What to produce: Starting at the line with "Screen dimensions: 2576x1350" and going on through the line with "This screenshot has width=2500, height=1250.", reproduce each line in the records below exactly and nothing more.

Data records:
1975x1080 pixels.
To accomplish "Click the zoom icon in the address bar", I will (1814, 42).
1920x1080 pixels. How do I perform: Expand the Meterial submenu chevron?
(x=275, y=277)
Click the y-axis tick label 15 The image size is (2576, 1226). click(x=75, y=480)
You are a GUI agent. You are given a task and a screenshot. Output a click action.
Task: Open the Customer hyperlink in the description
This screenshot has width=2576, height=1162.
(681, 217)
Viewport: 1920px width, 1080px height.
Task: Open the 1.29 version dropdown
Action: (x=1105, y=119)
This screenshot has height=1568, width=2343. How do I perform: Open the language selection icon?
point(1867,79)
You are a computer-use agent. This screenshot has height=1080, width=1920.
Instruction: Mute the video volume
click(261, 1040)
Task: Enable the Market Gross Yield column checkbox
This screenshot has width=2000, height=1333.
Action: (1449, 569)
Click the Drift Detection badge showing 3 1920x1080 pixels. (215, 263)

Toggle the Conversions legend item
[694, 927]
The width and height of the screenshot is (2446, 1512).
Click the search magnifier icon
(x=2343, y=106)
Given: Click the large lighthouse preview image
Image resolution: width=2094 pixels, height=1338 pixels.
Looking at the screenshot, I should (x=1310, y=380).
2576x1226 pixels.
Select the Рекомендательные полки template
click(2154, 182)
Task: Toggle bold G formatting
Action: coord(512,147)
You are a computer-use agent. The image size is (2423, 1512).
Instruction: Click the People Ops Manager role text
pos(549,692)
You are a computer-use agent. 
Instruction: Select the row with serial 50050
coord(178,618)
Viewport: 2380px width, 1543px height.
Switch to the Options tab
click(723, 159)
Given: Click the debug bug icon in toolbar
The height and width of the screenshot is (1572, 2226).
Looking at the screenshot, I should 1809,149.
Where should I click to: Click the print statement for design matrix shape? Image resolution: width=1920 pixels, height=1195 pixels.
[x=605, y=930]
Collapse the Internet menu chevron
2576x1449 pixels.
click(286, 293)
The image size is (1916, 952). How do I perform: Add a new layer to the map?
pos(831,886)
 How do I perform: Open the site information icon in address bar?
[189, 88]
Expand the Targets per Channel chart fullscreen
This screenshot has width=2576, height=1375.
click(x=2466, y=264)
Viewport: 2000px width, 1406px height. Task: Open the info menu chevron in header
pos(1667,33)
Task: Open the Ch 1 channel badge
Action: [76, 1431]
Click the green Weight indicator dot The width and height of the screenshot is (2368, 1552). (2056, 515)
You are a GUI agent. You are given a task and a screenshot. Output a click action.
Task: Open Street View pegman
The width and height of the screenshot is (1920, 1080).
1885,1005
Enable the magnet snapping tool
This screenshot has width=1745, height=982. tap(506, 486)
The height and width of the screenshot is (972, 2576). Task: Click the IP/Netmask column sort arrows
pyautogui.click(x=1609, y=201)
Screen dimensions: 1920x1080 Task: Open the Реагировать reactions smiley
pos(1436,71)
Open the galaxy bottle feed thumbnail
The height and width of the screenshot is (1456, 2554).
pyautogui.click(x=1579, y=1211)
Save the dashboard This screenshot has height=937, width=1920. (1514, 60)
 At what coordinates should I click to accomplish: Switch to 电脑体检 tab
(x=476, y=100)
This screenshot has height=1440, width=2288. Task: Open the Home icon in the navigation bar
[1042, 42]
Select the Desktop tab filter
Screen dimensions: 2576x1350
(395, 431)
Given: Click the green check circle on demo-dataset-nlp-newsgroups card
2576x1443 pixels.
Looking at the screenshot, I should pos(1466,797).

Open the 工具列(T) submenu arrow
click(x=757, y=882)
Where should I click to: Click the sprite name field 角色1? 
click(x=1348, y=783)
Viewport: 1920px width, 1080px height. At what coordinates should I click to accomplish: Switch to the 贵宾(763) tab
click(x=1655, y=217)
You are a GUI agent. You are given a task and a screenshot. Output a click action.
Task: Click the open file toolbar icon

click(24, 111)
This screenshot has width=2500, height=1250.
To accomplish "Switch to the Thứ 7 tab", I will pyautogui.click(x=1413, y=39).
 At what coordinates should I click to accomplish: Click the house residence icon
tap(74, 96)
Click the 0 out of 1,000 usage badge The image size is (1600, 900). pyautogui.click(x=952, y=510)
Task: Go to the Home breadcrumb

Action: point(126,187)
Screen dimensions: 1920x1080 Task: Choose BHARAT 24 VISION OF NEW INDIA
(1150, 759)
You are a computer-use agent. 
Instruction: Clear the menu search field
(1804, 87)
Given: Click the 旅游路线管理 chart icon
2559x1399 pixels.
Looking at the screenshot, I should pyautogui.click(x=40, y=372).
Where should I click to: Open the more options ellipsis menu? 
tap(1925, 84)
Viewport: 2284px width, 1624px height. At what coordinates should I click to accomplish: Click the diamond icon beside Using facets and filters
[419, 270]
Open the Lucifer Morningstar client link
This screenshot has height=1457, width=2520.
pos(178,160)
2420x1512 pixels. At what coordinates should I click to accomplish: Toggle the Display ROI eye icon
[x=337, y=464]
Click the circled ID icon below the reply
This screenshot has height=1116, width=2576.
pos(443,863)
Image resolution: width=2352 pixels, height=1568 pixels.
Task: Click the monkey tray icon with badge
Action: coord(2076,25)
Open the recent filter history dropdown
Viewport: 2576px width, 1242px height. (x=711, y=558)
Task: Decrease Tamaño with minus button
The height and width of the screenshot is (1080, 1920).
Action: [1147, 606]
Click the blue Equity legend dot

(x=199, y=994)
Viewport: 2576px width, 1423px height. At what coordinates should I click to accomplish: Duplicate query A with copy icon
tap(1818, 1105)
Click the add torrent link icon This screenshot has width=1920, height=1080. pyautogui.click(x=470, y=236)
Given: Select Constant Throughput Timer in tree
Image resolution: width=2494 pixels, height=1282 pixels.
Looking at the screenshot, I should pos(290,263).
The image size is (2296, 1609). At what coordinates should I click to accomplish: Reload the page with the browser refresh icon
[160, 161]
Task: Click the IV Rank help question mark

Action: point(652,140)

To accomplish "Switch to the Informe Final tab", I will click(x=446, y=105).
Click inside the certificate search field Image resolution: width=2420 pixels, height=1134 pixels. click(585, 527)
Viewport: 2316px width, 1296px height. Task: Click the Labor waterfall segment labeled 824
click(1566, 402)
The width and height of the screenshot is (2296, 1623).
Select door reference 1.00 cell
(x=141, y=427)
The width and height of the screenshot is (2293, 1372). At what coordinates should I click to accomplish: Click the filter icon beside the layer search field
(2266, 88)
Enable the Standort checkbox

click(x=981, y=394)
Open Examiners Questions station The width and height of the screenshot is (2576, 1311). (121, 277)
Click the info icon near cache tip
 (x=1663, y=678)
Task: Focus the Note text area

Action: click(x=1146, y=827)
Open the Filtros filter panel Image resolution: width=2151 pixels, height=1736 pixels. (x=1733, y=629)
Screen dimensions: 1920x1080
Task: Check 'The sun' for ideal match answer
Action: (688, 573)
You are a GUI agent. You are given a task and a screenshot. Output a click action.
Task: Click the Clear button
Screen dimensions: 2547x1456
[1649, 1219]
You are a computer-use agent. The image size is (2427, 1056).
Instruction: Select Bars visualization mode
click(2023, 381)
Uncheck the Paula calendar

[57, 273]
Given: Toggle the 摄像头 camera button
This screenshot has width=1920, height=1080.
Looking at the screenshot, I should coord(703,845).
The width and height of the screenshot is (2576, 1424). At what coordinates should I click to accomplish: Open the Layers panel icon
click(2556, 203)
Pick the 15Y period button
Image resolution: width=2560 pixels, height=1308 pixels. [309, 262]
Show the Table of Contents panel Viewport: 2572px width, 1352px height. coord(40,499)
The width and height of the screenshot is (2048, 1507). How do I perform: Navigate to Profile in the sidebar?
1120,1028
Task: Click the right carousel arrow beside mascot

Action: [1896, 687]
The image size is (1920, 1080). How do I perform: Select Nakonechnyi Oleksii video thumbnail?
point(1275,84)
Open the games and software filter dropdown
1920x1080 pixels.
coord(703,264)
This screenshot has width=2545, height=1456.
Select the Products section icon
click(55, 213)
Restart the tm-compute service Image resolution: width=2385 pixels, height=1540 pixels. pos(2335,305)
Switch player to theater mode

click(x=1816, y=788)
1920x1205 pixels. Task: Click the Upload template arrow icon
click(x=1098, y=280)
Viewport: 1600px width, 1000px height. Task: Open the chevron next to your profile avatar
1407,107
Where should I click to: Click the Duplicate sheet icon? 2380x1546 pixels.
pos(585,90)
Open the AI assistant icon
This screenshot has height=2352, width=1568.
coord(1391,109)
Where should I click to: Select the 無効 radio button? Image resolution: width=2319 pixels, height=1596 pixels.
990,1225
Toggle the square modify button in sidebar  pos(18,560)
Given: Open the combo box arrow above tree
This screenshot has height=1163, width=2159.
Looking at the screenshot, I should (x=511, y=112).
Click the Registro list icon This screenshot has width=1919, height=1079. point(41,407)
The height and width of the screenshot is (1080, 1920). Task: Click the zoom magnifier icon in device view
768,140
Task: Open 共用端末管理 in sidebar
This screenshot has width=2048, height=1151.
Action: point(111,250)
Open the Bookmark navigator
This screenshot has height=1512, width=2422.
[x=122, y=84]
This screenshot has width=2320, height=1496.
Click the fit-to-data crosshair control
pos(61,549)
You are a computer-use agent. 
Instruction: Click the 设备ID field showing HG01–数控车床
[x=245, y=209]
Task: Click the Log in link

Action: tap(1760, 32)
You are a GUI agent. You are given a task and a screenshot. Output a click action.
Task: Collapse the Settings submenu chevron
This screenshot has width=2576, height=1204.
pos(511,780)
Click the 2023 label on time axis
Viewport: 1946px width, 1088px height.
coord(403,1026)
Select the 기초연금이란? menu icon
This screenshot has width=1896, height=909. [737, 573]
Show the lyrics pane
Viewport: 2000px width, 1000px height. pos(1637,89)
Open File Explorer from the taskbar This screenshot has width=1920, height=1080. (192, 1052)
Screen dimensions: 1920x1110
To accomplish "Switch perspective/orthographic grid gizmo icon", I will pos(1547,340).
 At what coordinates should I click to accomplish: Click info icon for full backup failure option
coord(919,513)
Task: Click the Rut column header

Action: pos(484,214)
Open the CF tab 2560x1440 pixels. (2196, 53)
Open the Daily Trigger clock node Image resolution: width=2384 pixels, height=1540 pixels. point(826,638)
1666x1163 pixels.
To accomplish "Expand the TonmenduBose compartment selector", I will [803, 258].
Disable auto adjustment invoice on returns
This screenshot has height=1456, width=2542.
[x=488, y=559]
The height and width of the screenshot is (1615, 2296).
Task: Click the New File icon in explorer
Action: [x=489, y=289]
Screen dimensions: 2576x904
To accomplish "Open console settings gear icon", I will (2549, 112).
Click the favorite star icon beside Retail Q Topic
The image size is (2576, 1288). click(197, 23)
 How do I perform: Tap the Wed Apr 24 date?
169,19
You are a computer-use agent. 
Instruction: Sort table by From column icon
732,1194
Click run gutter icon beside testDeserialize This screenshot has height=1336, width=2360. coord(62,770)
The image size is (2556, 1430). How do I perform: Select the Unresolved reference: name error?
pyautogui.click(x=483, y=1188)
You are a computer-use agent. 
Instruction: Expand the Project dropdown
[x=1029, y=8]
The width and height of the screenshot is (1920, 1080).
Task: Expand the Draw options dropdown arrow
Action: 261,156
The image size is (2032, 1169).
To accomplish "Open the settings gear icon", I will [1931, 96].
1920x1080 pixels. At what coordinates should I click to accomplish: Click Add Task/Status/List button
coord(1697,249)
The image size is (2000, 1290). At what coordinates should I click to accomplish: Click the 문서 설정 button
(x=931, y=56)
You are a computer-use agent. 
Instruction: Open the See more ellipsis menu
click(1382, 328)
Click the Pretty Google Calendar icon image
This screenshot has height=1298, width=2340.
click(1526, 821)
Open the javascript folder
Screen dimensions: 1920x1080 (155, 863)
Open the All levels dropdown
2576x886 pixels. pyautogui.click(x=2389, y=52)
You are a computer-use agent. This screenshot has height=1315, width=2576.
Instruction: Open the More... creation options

Solution:
Screen dimensions: 2576x1350
(395, 431)
Given: Click the green check circle on demo-dataset-nlp-newsgroups card
2576x1443 pixels.
Looking at the screenshot, I should pos(1466,797).

Open the 工具列(T) submenu arrow
click(x=757, y=882)
Where should I click to: Click the sprite name field 角色1? 
click(x=1348, y=783)
Viewport: 1920px width, 1080px height. At what coordinates should I click to accomplish: Switch to the 贵宾(763) tab
click(x=1655, y=217)
You are a GUI agent. You are given a task and a screenshot. Output a click action.
Task: Click the open file toolbar icon

click(24, 111)
This screenshot has width=2500, height=1250.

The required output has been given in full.